------ RECORDS SHOWN ------

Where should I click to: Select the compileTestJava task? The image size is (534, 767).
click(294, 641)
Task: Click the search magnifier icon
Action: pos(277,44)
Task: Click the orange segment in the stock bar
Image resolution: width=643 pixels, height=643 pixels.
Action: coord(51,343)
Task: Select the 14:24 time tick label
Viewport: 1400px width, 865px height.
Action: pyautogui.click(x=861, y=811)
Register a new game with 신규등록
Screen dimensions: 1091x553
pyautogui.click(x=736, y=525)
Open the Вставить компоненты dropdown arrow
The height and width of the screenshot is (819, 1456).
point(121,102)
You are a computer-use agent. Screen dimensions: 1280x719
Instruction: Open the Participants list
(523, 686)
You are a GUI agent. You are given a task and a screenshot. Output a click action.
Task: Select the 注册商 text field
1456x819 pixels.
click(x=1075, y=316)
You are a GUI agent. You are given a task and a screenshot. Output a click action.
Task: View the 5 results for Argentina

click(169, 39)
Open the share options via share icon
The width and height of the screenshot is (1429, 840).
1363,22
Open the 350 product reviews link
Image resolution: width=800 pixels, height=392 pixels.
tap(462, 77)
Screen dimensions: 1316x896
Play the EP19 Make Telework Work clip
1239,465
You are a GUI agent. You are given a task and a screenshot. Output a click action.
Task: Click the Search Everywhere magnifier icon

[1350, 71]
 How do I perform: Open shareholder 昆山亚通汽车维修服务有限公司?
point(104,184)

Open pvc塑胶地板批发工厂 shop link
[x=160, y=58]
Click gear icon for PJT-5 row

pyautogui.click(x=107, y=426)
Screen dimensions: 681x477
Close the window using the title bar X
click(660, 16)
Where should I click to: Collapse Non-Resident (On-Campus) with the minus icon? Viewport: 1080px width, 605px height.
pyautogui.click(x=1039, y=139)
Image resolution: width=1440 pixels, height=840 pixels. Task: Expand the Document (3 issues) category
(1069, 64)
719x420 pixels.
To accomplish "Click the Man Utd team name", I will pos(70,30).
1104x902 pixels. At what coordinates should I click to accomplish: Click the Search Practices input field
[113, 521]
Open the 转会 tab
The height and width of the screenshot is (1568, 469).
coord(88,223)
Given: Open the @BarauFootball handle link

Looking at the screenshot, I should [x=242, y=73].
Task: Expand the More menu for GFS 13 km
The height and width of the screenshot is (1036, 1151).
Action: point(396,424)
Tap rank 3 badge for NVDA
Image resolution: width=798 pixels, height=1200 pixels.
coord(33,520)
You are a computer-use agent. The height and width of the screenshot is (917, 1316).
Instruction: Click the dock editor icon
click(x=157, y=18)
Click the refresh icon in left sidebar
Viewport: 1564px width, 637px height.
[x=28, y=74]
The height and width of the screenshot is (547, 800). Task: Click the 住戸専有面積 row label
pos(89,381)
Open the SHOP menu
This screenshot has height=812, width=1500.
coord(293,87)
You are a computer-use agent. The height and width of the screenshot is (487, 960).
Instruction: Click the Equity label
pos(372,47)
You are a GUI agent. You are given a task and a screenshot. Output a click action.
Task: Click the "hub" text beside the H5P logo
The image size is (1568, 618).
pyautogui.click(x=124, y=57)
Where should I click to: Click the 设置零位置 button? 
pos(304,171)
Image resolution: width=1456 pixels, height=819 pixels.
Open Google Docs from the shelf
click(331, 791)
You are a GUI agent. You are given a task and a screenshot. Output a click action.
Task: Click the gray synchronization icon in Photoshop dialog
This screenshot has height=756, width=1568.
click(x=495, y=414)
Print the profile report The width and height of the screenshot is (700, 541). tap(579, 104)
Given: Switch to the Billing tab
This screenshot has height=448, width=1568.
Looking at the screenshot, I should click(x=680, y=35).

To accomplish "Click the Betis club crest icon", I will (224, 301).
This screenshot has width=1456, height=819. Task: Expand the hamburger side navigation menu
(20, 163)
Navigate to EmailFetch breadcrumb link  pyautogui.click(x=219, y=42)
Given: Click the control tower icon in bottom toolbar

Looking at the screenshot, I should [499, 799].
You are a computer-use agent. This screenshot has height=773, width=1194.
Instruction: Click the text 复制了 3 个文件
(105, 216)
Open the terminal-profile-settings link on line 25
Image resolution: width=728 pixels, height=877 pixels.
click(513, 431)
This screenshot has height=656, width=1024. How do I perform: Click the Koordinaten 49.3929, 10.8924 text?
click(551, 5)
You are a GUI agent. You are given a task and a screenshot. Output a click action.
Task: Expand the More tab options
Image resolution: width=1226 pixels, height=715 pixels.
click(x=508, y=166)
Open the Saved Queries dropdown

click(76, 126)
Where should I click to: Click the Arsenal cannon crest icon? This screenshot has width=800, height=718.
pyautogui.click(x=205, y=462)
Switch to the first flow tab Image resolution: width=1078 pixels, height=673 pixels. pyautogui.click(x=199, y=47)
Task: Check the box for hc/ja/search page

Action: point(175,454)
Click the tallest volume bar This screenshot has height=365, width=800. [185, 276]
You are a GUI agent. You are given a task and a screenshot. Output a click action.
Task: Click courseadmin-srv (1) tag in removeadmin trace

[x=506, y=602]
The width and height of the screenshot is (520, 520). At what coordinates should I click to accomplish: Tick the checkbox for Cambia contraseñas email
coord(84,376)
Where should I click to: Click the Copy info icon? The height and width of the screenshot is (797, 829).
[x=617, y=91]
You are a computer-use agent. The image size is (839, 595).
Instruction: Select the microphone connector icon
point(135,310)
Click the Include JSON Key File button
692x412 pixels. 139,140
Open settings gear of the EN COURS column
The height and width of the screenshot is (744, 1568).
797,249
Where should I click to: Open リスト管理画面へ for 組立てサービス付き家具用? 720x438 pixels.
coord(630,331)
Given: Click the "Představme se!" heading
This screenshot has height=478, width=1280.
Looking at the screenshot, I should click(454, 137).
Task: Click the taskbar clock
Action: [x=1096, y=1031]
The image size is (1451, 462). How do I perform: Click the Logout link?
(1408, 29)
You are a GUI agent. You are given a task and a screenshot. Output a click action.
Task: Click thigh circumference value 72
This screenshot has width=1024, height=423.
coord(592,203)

------

### WHAT YOU ARE ASKED TO DO
Copy every line of the items above word for word, with nothing left out or changed.

### SOLUTION TO THIS EXERCISE
Where should I click to: Select the compileTestJava task? The image size is (534, 767).
click(294, 641)
Task: Click the search magnifier icon
Action: pos(277,44)
Task: Click the orange segment in the stock bar
Image resolution: width=643 pixels, height=643 pixels.
Action: coord(51,343)
Task: Select the 14:24 time tick label
Viewport: 1400px width, 865px height.
Action: pyautogui.click(x=861, y=811)
Register a new game with 신규등록
Screen dimensions: 1091x553
pyautogui.click(x=736, y=525)
Open the Вставить компоненты dropdown arrow
The height and width of the screenshot is (819, 1456).
point(121,102)
You are a computer-use agent. Screen dimensions: 1280x719
Instruction: Open the Participants list
(523, 686)
You are a GUI agent. You are given a task and a screenshot. Output a click action.
Task: Select the 注册商 text field
1456x819 pixels.
click(x=1075, y=316)
You are a GUI agent. You are given a task and a screenshot. Output a click action.
Task: View the 5 results for Argentina

click(169, 39)
Open the share options via share icon
The width and height of the screenshot is (1429, 840).
1363,22
Open the 350 product reviews link
Image resolution: width=800 pixels, height=392 pixels.
tap(462, 77)
Screen dimensions: 1316x896
Play the EP19 Make Telework Work clip
1239,465
You are a GUI agent. You are given a task and a screenshot. Output a click action.
Task: Click the Search Everywhere magnifier icon

[1350, 71]
 How do I perform: Open shareholder 昆山亚通汽车维修服务有限公司?
point(104,184)

Open pvc塑胶地板批发工厂 shop link
[x=160, y=58]
Click gear icon for PJT-5 row

pyautogui.click(x=107, y=426)
Screen dimensions: 681x477
Close the window using the title bar X
click(660, 16)
Where should I click to: Collapse Non-Resident (On-Campus) with the minus icon? Viewport: 1080px width, 605px height.
pyautogui.click(x=1039, y=139)
Image resolution: width=1440 pixels, height=840 pixels. Task: Expand the Document (3 issues) category
(1069, 64)
719x420 pixels.
To accomplish "Click the Man Utd team name", I will pos(70,30).
1104x902 pixels. At what coordinates should I click to accomplish: Click the Search Practices input field
[113, 521]
Open the 转会 tab
The height and width of the screenshot is (1568, 469).
coord(88,223)
Given: Open the @BarauFootball handle link

Looking at the screenshot, I should [x=242, y=73].
Task: Expand the More menu for GFS 13 km
The height and width of the screenshot is (1036, 1151).
Action: point(396,424)
Tap rank 3 badge for NVDA
Image resolution: width=798 pixels, height=1200 pixels.
coord(33,520)
You are a computer-use agent. The height and width of the screenshot is (917, 1316).
Instruction: Click the dock editor icon
click(x=157, y=18)
Click the refresh icon in left sidebar
Viewport: 1564px width, 637px height.
[x=28, y=74]
The height and width of the screenshot is (547, 800). Task: Click the 住戸専有面積 row label
pos(89,381)
Open the SHOP menu
This screenshot has height=812, width=1500.
coord(293,87)
You are a computer-use agent. The height and width of the screenshot is (487, 960).
Instruction: Click the Equity label
pos(372,47)
You are a GUI agent. You are given a task and a screenshot. Output a click action.
Task: Click the "hub" text beside the H5P logo
The image size is (1568, 618).
pyautogui.click(x=124, y=57)
Where should I click to: Click the 设置零位置 button? 
pos(304,171)
Image resolution: width=1456 pixels, height=819 pixels.
Open Google Docs from the shelf
click(331, 791)
You are a GUI agent. You are given a task and a screenshot. Output a click action.
Task: Click the gray synchronization icon in Photoshop dialog
This screenshot has height=756, width=1568.
click(x=495, y=414)
Print the profile report The width and height of the screenshot is (700, 541). tap(579, 104)
Given: Switch to the Billing tab
This screenshot has height=448, width=1568.
Looking at the screenshot, I should click(x=680, y=35).

To accomplish "Click the Betis club crest icon", I will (224, 301).
This screenshot has width=1456, height=819. Task: Expand the hamburger side navigation menu
(20, 163)
Navigate to EmailFetch breadcrumb link  pyautogui.click(x=219, y=42)
Given: Click the control tower icon in bottom toolbar

Looking at the screenshot, I should [499, 799].
You are a computer-use agent. This screenshot has height=773, width=1194.
Instruction: Click the text 复制了 3 个文件
(105, 216)
Open the terminal-profile-settings link on line 25
Image resolution: width=728 pixels, height=877 pixels.
click(513, 431)
This screenshot has height=656, width=1024. How do I perform: Click the Koordinaten 49.3929, 10.8924 text?
click(551, 5)
You are a GUI agent. You are given a task and a screenshot. Output a click action.
Task: Expand the More tab options
Image resolution: width=1226 pixels, height=715 pixels.
click(x=508, y=166)
Open the Saved Queries dropdown

click(76, 126)
Where should I click to: Click the Arsenal cannon crest icon? This screenshot has width=800, height=718.
pyautogui.click(x=205, y=462)
Switch to the first flow tab Image resolution: width=1078 pixels, height=673 pixels. pyautogui.click(x=199, y=47)
Task: Check the box for hc/ja/search page

Action: point(175,454)
Click the tallest volume bar This screenshot has height=365, width=800. [185, 276]
You are a GUI agent. You are given a task and a screenshot. Output a click action.
Task: Click courseadmin-srv (1) tag in removeadmin trace

[x=506, y=602]
The width and height of the screenshot is (520, 520). At what coordinates should I click to accomplish: Tick the checkbox for Cambia contraseñas email
coord(84,376)
Where should I click to: Click the Copy info icon? The height and width of the screenshot is (797, 829).
[x=617, y=91]
You are a computer-use agent. The image size is (839, 595).
Instruction: Select the microphone connector icon
point(135,310)
Click the Include JSON Key File button
692x412 pixels. 139,140
Open settings gear of the EN COURS column
The height and width of the screenshot is (744, 1568).
797,249
Where should I click to: Open リスト管理画面へ for 組立てサービス付き家具用? 720x438 pixels.
coord(630,331)
Given: Click the "Představme se!" heading
This screenshot has height=478, width=1280.
Looking at the screenshot, I should click(454, 137).
Task: Click the taskbar clock
Action: [x=1096, y=1031]
The image size is (1451, 462). How do I perform: Click the Logout link?
(1408, 29)
You are a GUI agent. You are given a task and a screenshot. Output a click action.
Task: Click thigh circumference value 72
This screenshot has width=1024, height=423.
coord(592,203)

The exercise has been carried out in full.